HOW TO COMPLETE THIS TASK: The whole listing, from first line to last: copy it exactly.

:: DATA FOR ANALYSIS

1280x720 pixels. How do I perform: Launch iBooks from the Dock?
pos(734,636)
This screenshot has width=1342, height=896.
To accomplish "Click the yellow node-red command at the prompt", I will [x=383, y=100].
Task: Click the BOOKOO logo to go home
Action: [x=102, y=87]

::::

TASK SOLUTION:
1280x720 pixels. How do I perform: Launch iBooks from the Dock?
pos(734,636)
This screenshot has width=1342, height=896.
To accomplish "Click the yellow node-red command at the prompt", I will [x=383, y=100].
Task: Click the BOOKOO logo to go home
Action: [x=102, y=87]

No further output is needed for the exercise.